Work to prove the reliability and quality of her flowers has paid off for Charlton in the form of a loyal clientele.
Floral designer Sarah Keegstra of Kaye Fleur in Vernon has used Charlton’s fresh and dried flowers for almost three years in each of the approximately 15 weddings she does annually.
She says Charlton’s sustainable approach to farming is an extra draw for her customers and allows her to elevate her designs.

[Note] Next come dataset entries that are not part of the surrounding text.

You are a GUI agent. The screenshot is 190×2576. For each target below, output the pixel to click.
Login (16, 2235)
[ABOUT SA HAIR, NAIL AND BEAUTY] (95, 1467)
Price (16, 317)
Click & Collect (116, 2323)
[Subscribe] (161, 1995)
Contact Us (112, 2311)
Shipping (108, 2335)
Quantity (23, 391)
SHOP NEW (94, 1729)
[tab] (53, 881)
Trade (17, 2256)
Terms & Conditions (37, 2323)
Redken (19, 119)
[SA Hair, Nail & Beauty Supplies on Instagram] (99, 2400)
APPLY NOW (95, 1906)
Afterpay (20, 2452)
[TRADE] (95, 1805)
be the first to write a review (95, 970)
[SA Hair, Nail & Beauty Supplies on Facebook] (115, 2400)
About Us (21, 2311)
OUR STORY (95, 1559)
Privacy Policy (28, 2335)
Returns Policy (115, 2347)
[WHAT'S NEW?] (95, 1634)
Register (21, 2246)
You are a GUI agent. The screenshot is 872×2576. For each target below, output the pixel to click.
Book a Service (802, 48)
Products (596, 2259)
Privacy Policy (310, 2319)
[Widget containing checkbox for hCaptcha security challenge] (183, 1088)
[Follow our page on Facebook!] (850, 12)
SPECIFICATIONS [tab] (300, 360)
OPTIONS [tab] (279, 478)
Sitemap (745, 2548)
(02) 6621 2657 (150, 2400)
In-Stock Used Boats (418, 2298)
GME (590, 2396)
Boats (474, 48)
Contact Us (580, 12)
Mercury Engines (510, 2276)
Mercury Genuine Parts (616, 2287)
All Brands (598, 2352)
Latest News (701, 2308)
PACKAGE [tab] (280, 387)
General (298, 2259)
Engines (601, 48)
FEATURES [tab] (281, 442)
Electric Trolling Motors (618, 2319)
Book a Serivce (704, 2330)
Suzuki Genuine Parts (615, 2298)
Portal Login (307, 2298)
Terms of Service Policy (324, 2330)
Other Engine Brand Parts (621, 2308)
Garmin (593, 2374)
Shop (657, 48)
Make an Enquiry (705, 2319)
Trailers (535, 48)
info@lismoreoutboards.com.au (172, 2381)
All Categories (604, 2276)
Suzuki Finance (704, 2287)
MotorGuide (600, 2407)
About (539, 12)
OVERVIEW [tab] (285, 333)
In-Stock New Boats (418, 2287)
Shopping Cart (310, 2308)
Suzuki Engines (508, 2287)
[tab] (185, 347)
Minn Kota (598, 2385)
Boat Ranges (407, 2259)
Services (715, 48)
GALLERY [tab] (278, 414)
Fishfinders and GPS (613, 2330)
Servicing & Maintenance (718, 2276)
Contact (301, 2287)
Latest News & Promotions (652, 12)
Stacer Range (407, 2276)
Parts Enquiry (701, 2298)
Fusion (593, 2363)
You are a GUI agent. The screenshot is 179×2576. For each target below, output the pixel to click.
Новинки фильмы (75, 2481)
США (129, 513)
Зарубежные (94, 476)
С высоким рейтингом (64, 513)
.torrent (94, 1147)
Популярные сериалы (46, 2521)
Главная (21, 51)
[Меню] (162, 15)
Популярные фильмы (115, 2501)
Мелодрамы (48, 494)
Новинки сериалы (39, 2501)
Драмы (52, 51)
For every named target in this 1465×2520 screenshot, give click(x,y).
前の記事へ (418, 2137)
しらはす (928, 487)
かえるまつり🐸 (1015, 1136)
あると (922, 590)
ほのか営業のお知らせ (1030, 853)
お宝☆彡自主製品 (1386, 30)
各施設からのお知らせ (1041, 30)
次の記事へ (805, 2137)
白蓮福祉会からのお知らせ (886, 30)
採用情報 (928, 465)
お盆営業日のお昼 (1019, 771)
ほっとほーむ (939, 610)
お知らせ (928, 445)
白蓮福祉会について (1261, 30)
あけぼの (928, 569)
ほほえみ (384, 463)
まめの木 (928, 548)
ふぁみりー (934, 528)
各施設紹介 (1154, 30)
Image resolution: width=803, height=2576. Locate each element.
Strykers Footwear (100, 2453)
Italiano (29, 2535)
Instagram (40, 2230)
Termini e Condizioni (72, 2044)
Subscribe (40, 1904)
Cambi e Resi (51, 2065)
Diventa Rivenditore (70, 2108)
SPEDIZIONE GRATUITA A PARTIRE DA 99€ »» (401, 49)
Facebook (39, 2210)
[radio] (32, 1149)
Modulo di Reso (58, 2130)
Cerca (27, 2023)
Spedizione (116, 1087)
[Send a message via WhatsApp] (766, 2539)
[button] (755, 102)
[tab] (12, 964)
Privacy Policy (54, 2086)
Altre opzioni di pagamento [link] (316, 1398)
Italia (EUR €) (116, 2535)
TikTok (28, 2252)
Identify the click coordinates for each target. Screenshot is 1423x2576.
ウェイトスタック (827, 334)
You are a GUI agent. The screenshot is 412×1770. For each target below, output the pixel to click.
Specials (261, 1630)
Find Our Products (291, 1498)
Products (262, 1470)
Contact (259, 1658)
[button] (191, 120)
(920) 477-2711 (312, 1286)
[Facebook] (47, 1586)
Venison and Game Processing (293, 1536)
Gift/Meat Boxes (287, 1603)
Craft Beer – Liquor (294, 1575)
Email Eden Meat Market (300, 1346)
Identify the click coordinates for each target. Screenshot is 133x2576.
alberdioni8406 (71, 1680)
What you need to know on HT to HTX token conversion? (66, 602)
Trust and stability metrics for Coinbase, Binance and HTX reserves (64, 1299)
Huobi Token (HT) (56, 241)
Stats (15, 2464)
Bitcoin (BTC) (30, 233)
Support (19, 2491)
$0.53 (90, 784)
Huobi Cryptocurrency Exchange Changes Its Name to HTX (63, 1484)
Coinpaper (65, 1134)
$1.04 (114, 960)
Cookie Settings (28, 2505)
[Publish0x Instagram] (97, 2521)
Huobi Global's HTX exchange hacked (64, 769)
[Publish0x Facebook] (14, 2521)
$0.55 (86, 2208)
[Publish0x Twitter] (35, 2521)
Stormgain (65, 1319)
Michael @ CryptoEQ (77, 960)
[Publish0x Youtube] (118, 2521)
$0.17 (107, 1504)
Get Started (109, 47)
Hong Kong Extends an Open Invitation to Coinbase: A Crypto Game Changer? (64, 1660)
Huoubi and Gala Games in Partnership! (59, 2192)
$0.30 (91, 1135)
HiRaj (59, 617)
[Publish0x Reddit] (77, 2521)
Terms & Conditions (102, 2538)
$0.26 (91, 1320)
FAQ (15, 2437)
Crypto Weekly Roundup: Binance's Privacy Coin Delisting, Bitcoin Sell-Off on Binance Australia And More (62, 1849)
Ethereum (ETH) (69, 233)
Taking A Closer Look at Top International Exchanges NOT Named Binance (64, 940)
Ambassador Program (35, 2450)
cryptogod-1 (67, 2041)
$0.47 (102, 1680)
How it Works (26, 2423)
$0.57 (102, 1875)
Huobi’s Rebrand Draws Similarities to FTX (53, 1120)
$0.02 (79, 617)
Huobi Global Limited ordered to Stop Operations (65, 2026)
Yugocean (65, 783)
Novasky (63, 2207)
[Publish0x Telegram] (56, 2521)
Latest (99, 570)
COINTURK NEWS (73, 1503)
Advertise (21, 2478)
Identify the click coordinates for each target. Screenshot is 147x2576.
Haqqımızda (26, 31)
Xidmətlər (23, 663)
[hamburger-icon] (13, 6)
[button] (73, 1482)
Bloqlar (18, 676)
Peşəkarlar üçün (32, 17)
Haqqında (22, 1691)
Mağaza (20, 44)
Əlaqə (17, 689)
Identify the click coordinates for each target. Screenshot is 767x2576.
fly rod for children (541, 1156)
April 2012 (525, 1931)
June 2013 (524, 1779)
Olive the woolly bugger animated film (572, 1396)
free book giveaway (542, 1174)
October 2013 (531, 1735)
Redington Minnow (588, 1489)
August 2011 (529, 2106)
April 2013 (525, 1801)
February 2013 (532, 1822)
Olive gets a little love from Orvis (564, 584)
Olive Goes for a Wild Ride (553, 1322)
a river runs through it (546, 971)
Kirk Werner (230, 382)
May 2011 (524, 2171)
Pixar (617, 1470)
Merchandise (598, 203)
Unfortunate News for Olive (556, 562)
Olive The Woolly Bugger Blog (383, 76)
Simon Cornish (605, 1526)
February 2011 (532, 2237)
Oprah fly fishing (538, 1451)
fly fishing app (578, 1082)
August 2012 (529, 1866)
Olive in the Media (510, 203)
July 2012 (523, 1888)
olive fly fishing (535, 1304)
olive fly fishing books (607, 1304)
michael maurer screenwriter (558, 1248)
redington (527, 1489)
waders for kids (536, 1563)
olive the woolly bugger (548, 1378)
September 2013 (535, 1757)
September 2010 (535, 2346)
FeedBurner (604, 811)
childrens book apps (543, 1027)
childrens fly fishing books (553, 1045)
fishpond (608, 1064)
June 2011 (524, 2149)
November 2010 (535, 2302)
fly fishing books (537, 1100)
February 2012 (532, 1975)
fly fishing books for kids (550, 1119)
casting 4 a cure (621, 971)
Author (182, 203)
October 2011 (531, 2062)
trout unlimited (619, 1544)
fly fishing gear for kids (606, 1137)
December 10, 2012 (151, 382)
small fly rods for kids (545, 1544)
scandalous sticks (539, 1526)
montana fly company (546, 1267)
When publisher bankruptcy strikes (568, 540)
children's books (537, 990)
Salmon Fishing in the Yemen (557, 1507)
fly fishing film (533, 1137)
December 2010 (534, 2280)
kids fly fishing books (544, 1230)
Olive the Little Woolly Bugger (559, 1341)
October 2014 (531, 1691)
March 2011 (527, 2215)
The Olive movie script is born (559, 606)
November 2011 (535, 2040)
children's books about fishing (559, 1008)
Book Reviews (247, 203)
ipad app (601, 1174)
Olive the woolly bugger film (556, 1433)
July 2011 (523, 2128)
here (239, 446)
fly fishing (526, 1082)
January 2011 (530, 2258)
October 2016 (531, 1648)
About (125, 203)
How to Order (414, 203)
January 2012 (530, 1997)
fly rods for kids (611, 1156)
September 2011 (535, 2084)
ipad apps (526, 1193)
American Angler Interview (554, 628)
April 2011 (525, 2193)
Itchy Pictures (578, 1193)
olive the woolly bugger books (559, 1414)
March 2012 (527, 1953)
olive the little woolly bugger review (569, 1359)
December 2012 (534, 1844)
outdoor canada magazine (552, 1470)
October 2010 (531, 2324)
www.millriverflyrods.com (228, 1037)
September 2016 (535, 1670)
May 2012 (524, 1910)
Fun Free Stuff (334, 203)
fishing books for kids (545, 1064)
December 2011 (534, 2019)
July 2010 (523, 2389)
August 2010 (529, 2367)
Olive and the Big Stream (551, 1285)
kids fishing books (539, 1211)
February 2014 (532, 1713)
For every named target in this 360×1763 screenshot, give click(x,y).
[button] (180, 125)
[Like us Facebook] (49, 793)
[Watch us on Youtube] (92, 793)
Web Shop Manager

“Nadine’s flowers are so gorgeous and really vast in variety. She is always growing and expanding her flower field to include new textures and all kinds of colour ranges,” Keegstra adds. “She truly is one of the best in the business.”
Anxious to keep and grow her client base, Charlton is constantly working to stretch her season.
She currently harvests until October, plants her first seeds in mid-December, and harvests her first tulips in mid-January.
“I’m scheming on how to get flowers for those (missing) months. I would like to be able to provide fresh flowers all year long that is still not flown in, they’re still locally grown. That’s my goal. Now I’m at about nine months.”